Please see our classification of crimes to understand if an FIR needs to be registered.
Petty Offences: No registration of an FIR is required.
Serious Offences: No registration of an FIR is required (They are supposed to record it in the general diary along with the social background report for these two types of offences).
Heinous Offence: An FIR needs to be filed against a child.
There are certain rules the police have to follow while arresting a child offender. They are:
- The police cannot handcuff or exert any force when they arrest a child
- The police officer must immediately inform the parents or guardians
- The police officer must tell the child the location of the Juvenile Justice Board where they will be taken.
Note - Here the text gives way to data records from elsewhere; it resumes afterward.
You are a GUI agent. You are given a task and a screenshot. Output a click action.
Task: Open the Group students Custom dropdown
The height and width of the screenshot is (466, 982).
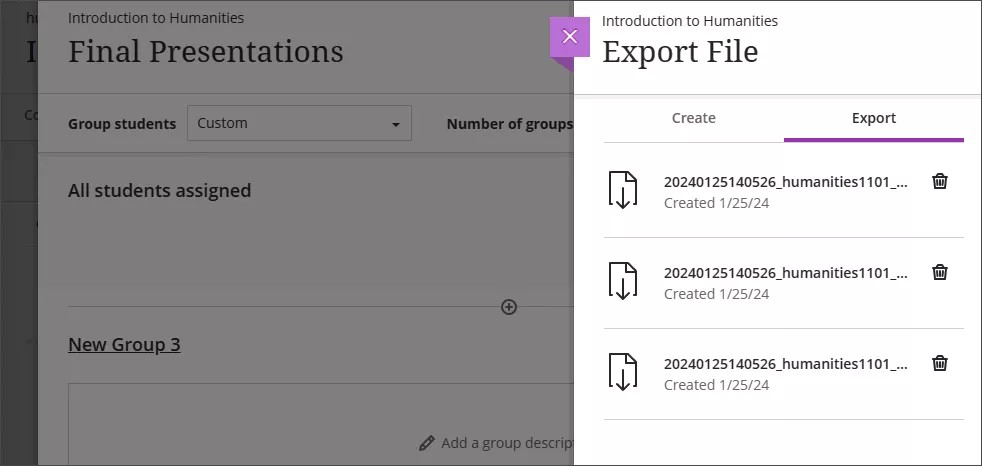[298, 124]
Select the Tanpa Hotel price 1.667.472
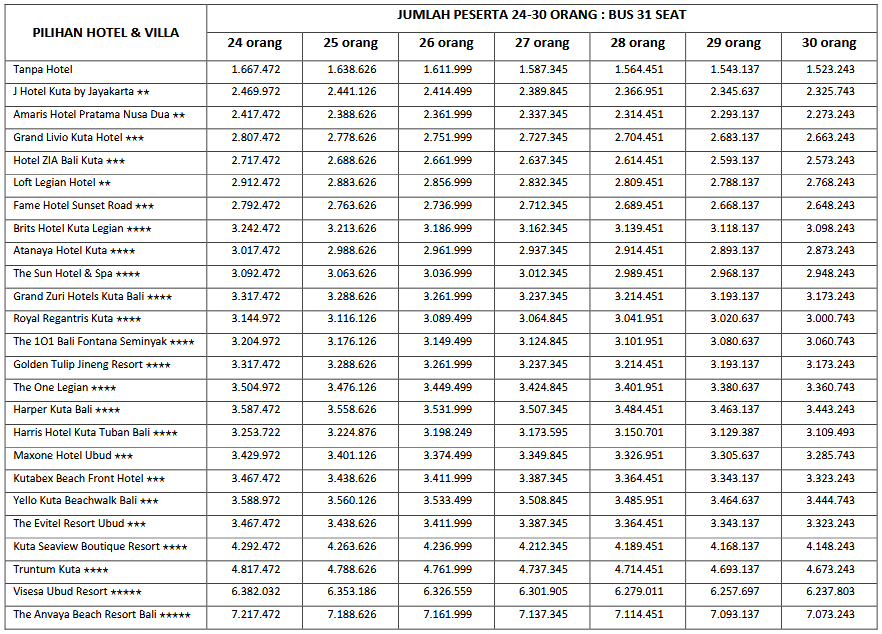Image resolution: width=882 pixels, height=634 pixels. pyautogui.click(x=255, y=70)
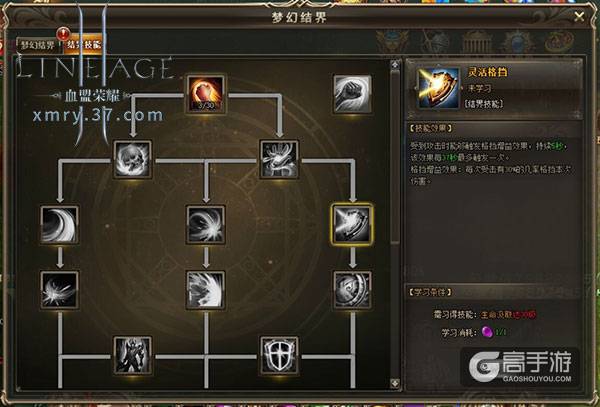600x407 pixels.
Task: Select the crescent slash skill icon
Action: [60, 225]
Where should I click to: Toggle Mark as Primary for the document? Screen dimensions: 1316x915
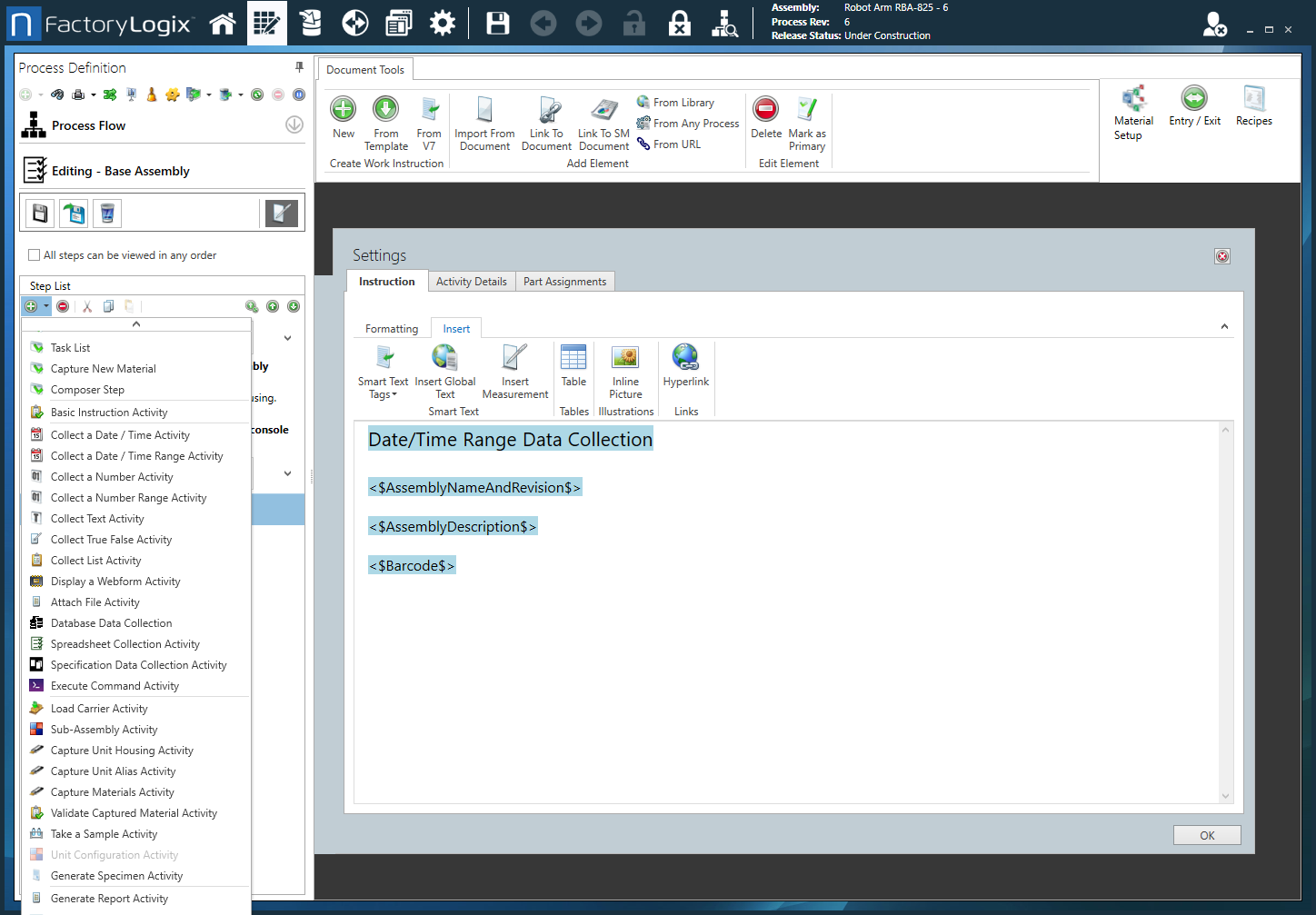tap(806, 122)
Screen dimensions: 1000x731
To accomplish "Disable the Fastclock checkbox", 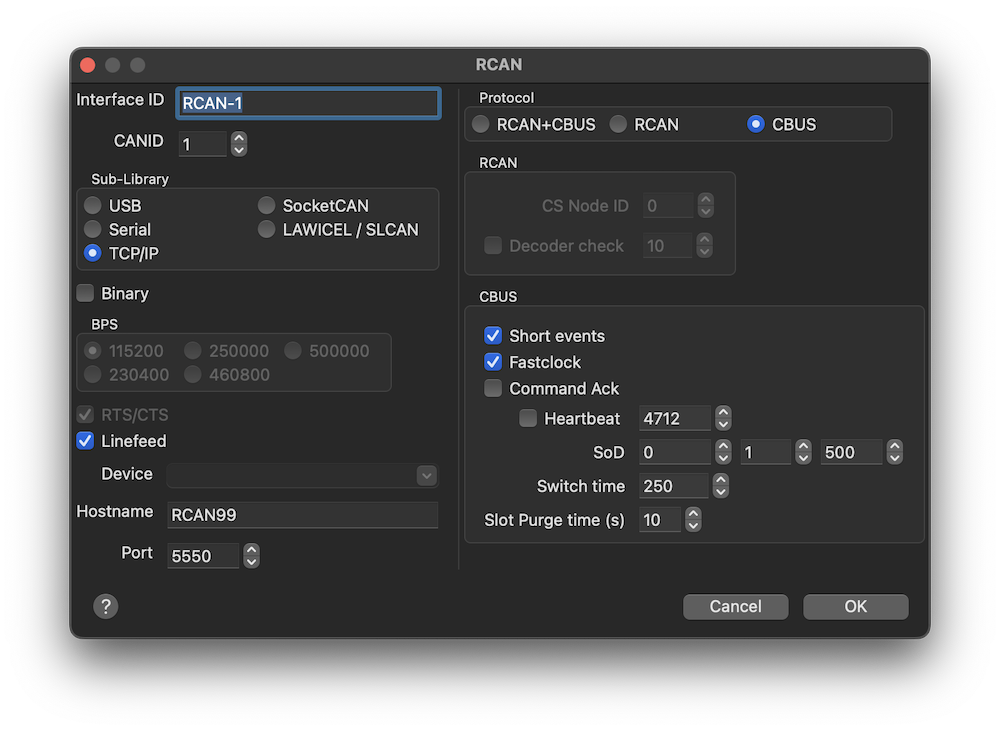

If the Board decides that a child should be tried as an adult after a Preliminary Assessment, it sends the case to a Children’s Court. The Children’s Court may be an existing Sessions Court that deals with child-specific laws, or a special court set up to deal with crimes under the Juvenile Justice Act. The Children’s Court may then do one of two things:
They may decide that the child must be treated as an adult for the trial, and then conduct a regular trial and pass final judgment. While the Children’s Court can generally pass the maximum sentence for a Heinous Offence (a sentence of more than 3 years), it cannot sentence the child to the death penalty or life imprisonment without the possibility of release.
They may decide that there is no need to try the child as an adult and may conduct an inquiry like the Board did, and pass orders under Section 18 of the Juvenile Justice Act.
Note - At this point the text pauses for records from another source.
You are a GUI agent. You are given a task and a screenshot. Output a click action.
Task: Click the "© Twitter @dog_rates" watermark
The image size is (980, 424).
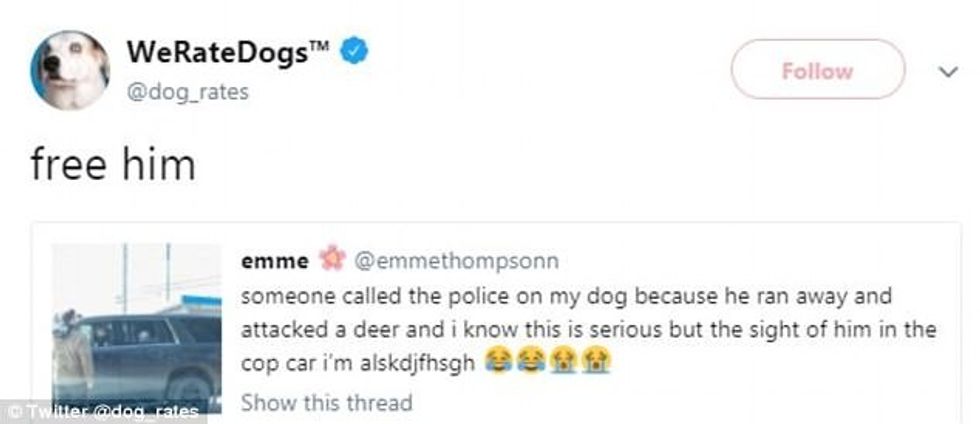(102, 412)
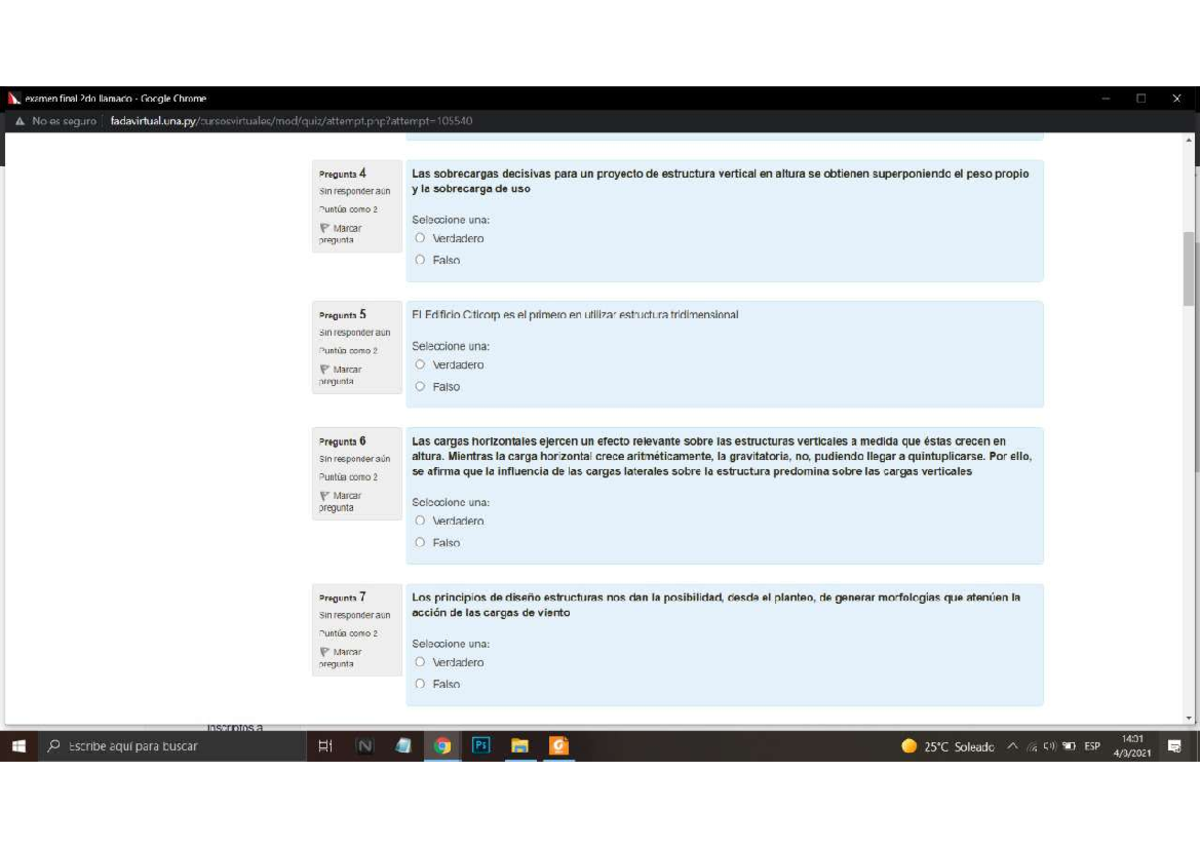Select Verdadero for Pregunta 6
Image resolution: width=1200 pixels, height=848 pixels.
coord(420,520)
In all proceedings, the Children’s Court must make sure the atmosphere is child-friendly. It must also ensure that the child is sent to a Place of Safety if they are detained during proceedings. If the child is found guilty of having committed a Heinous Offence, they will be sent to the Place of Safety until they are 21 years old, after which they can be sent to jail. The child should have access to services like education and skill development while they are at the Place of Safety.
A preliminary assessment is conducted when a heinous offence is committed by a child over the age of 16. This is an attempt to find out whether the child was mature enough to understand their action and the consequences of them when they committed the crime. If the child was mature enough, the proceedings need to be conducted in the same way an adult would be. The Board can take the help of trained psychologists and experts to arrive at its conclusions but must complete the inquiry within 3 months.